● **TEXT PROVIDED**:

——

Yet the style-setter need not be a mass media idol. He may be almost unknown outside
a particular subcult. Thus for years Lionel Trilling, an English professor at Columbia, was the
father figure for the West Side Intellectuals, a New York subcult well known in literary and
academic circles in the United States. The mother figure was Mary McCarthy, long before
she achieved popular fame.
An acute article by John Speicher in a youth magazine called Cheetah listed some of
the better-known life style models to which young people were responding in the late sixties.
They ranged from Ché Guevara to William Buckley, from Bob Dylan and Joan Baez to
Robert Kennedy. "The American youth bag," wrote Speicher, lapsing into hippie jargon, "is
overcrowded with heroes." And, he adds, "where heroes are, there are followers, cultists."
To the subcult member, its heroes provide what Speicher calls the "crucial existential
necessity of psychological identity." This is, of course, hardly new. Earlier generations
identified with Charles Lindbergh or Theda Bara. What is new and highly significant,
however, is the fabulous proliferation of such heroes and mini-heroes. As subcults multiply
and values diversify, we find, in Speicher's words, "a national sense of identity hopelessly
fragmented." For the individual, he says, this means greater choice: "There is a wide range of
cults available, a wide range of heroes. You can do comparison shopping."
LIFE STYLE FACTORIES
While charismatic figures may become style-setters, styles are fleshed out and marketed to
the public by the sub-societies or tribe-lets we have termed subcults. Taking in raw symbolic
matter from the mass media, they somehow piece together odd bits of dress, opinion, and
expression and form them into a coherent package: a life style model. Once they have
assembled a particular model, they proceed, like any good corporation, to merchandise it.
They find customers for it.

——

● **DATA SECTION**:
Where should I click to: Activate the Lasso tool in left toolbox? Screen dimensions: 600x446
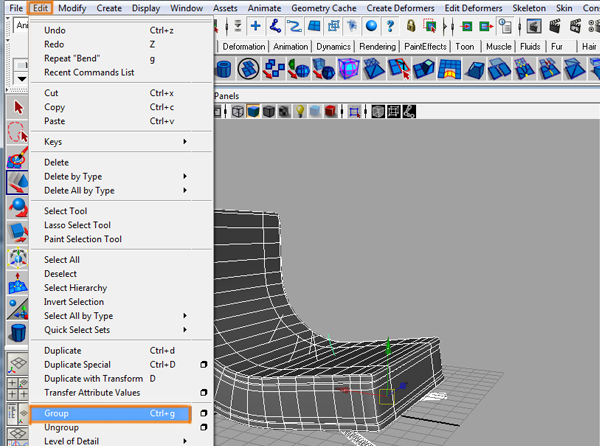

——

● **WHAT IS NEEDED**: Copy the section of the passage on style-setters and subcults word for word, starting at "LIFE STYLE FACTORIES" and ending at "to merchandise it.".

● **EXPECTED ANSWER**:
LIFE STYLE FACTORIES
While charismatic figures may become style-setters, styles are fleshed out and marketed to
the public by the sub-societies or tribe-lets we have termed subcults. Taking in raw symbolic
matter from the mass media, they somehow piece together odd bits of dress, opinion, and
expression and form them into a coherent package: a life style model. Once they have
assembled a particular model, they proceed, like any good corporation, to merchandise it.